Transat Bretagne-Martinique : le podium en une journée!
Ce dimanche, à 12h48 (heure de métropole), Erwan Tabarly a été le premier à franchir la ligne d’arrivée de la Transat Bretagne-Martinique. Habitué des places d’honneur, le skipper d’Armor Lux-Comptoir de la Mer s’est ainsi offert sa première grande victoire sur le circuit Figaro Bénéteau après 20 jours et 22 heures de mer. En tête du classement depuis le 28 mars dernier, il a dominé de la tête et des épaules cette épreuve. Une épreuve dure durant laquelle il a fallu affronter deux tempêtes d’entrée de jeu, slalomer au ras des côtes africaines, descendre très au sud – quasiment jusqu’à la latitude du Cap Vert -, contenir les attaques de poids lourds de la série tels que Gildas Morvan et Fabien Delahaye et gérer une avance comme on n’en avait plus vu depuis longtemps sur une course à armes égales. C’est peu de dire que le Fouesnantais vient de frapper un grand coup !
Vous venez d’arriver, en vainqueur, à Fort-de-France. Quel est le sentiment qui domine ?

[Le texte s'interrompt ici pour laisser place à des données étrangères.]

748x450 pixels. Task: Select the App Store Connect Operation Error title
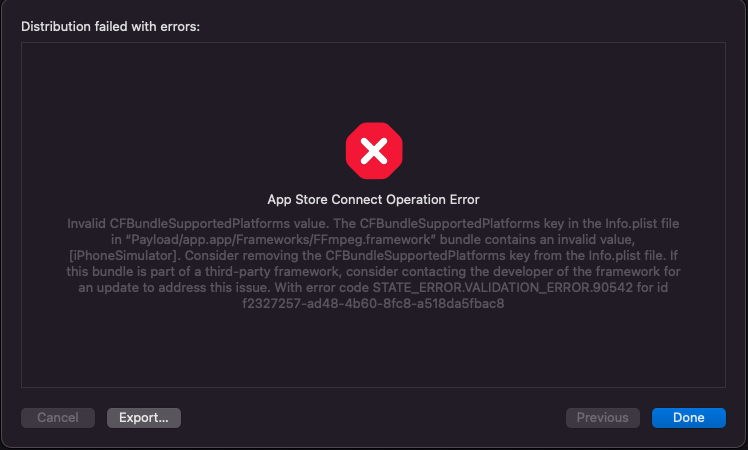pos(374,199)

« Je suis vraiment content d’être arrivé. J’ai bataillé jusqu’au bout pour obtenir cette victoire. Je suis passé très près lors des deux précédentes éditions, en terminant 2e puis 3e, alors aujourd’hui je suis forcément très heureux d’accrocher la première place. En 2009, seules quatre minutes nous avaient séparé avec Gildas Morvan. A cette époque, on méritait autant l’un que l’autre de l’emporter mais c’est lui qui avait eu le privilège de monter sur la plus haute marche du podium. Comme la première place m’avait échappé d’un rien, je sais combien il est difficile de s’imposer une épreuve de ce calibre là. Je suis vraiment très heureux et le fait que ce soit Gildas qui finisse derrière moi me fait plaisir aussi, je dois l’avouer ! De plus, l’ovation que j’ai reçue ici, en Martinique, a été incroyable. C’était à la fois touchant et sympa de voir tous ces gens m’accueillir, me sourire, me féliciter… Ce sont des moments magiques que l’on n’imagine pas vraiment tant qu’on ne les a pas vécus. »
Vous vous imposez avec 30 milles d’avance. Sur une transat à armes égales, c’est très rare…
« C’est vrai et c’est assez surprenant. Aux Canaries, j’ai même compté jusqu’à 60 milles d’avance sur des concurrents pourtant sur la même option que moi. C’est étonnant d’avoir réussi à creuser autant dès la fin de la première semaine de course. »
Peut-on dire que votre victoire s’est jouée au large de Lisbonne, après le passage de la dépression ?
« Oui. Je pense que c’est le moment clé de ma course. J’ai passé cette dépression au bon endroit. Il y avait du vent mais moins qu’au nord où c’était la baston totale. De plus, à la sortie, j’ai eu un meilleur angle que mes concurrents plus au sud. En clair, j’ai réussi à trouver un juste milieu qui m’a permis de sortir en tête et j’ai été l’un des plus rapides à rebondir après le coup de tabac. Ce n’est pas évident de repasser en mode course après être passé en mode sécurité dans la tempête. Mes concurrents semblent être restés prudents plus longtemps que moi qui ai accéléré assez vite. Je pense que, pendant une douzaine d’heures, j’ai progressé sous spi alors qu’ils étaient toujours sous solent. Forcément, ça a fait des dégâts et je me suis fait la malle. »
Durant cette course, vous avez fait preuve d’une grande sérénité…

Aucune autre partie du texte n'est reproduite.